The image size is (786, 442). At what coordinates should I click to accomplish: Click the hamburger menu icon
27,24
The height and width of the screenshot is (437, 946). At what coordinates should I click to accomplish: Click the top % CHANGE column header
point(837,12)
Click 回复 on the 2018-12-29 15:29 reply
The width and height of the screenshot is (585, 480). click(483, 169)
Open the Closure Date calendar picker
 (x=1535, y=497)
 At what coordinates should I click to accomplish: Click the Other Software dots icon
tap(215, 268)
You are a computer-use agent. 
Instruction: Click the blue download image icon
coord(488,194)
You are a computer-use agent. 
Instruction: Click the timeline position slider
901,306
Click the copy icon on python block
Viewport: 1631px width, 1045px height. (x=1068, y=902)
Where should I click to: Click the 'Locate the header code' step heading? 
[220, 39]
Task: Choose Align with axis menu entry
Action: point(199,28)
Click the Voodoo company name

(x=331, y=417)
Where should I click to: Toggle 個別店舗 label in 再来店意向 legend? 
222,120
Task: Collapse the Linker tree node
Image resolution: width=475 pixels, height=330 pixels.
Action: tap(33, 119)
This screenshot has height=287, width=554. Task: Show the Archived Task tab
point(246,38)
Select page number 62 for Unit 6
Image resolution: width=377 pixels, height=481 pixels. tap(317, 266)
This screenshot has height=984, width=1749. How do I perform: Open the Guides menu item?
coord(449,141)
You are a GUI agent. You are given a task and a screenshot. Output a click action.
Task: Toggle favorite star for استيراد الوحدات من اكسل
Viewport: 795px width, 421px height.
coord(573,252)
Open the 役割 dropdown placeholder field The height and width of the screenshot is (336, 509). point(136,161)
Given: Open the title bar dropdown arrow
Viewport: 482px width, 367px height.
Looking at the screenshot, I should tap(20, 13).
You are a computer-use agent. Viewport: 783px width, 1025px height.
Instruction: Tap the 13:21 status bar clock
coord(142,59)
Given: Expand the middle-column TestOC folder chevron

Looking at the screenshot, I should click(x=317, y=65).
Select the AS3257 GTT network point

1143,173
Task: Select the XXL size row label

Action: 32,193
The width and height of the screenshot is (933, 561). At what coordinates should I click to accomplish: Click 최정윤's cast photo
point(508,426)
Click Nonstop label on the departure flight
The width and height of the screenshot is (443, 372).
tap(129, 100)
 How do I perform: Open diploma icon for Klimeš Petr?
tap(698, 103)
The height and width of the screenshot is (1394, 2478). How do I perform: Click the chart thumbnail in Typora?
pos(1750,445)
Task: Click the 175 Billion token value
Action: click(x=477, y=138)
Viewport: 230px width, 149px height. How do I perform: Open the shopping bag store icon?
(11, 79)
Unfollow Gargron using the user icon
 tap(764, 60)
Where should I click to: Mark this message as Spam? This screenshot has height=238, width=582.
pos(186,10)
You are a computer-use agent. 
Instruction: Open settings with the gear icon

§

YOUR INSTRUCTIONS ▸
Write out all of the records above word for word, with no changes.

SOLUTION FOR THIS EXERCISE ▸
The image size is (786, 442). At what coordinates should I click to accomplish: Click the hamburger menu icon
27,24
The height and width of the screenshot is (437, 946). At what coordinates should I click to accomplish: Click the top % CHANGE column header
point(837,12)
Click 回复 on the 2018-12-29 15:29 reply
The width and height of the screenshot is (585, 480). click(483, 169)
Open the Closure Date calendar picker
 (x=1535, y=497)
 At what coordinates should I click to accomplish: Click the Other Software dots icon
tap(215, 268)
You are a computer-use agent. 
Instruction: Click the blue download image icon
coord(488,194)
You are a computer-use agent. 
Instruction: Click the timeline position slider
901,306
Click the copy icon on python block
Viewport: 1631px width, 1045px height. (x=1068, y=902)
Where should I click to: Click the 'Locate the header code' step heading? 
[220, 39]
Task: Choose Align with axis menu entry
Action: point(199,28)
Click the Voodoo company name

(x=331, y=417)
Where should I click to: Toggle 個別店舗 label in 再来店意向 legend? 
222,120
Task: Collapse the Linker tree node
Image resolution: width=475 pixels, height=330 pixels.
Action: tap(33, 119)
This screenshot has height=287, width=554. Task: Show the Archived Task tab
point(246,38)
Select page number 62 for Unit 6
Image resolution: width=377 pixels, height=481 pixels. tap(317, 266)
This screenshot has height=984, width=1749. How do I perform: Open the Guides menu item?
coord(449,141)
You are a GUI agent. You are given a task and a screenshot. Output a click action.
Task: Toggle favorite star for استيراد الوحدات من اكسل
Viewport: 795px width, 421px height.
coord(573,252)
Open the 役割 dropdown placeholder field The height and width of the screenshot is (336, 509). point(136,161)
Given: Open the title bar dropdown arrow
Viewport: 482px width, 367px height.
Looking at the screenshot, I should tap(20, 13).
You are a computer-use agent. Viewport: 783px width, 1025px height.
Instruction: Tap the 13:21 status bar clock
coord(142,59)
Given: Expand the middle-column TestOC folder chevron

Looking at the screenshot, I should click(x=317, y=65).
Select the AS3257 GTT network point

1143,173
Task: Select the XXL size row label

Action: 32,193
The width and height of the screenshot is (933, 561). At what coordinates should I click to accomplish: Click 최정윤's cast photo
point(508,426)
Click Nonstop label on the departure flight
The width and height of the screenshot is (443, 372).
tap(129, 100)
 How do I perform: Open diploma icon for Klimeš Petr?
tap(698, 103)
The height and width of the screenshot is (1394, 2478). How do I perform: Click the chart thumbnail in Typora?
pos(1750,445)
Task: Click the 175 Billion token value
Action: click(x=477, y=138)
Viewport: 230px width, 149px height. How do I perform: Open the shopping bag store icon?
(11, 79)
Unfollow Gargron using the user icon
 tap(764, 60)
Where should I click to: Mark this message as Spam? This screenshot has height=238, width=582.
pos(186,10)
You are a computer-use agent. 
Instruction: Open settings with the gear icon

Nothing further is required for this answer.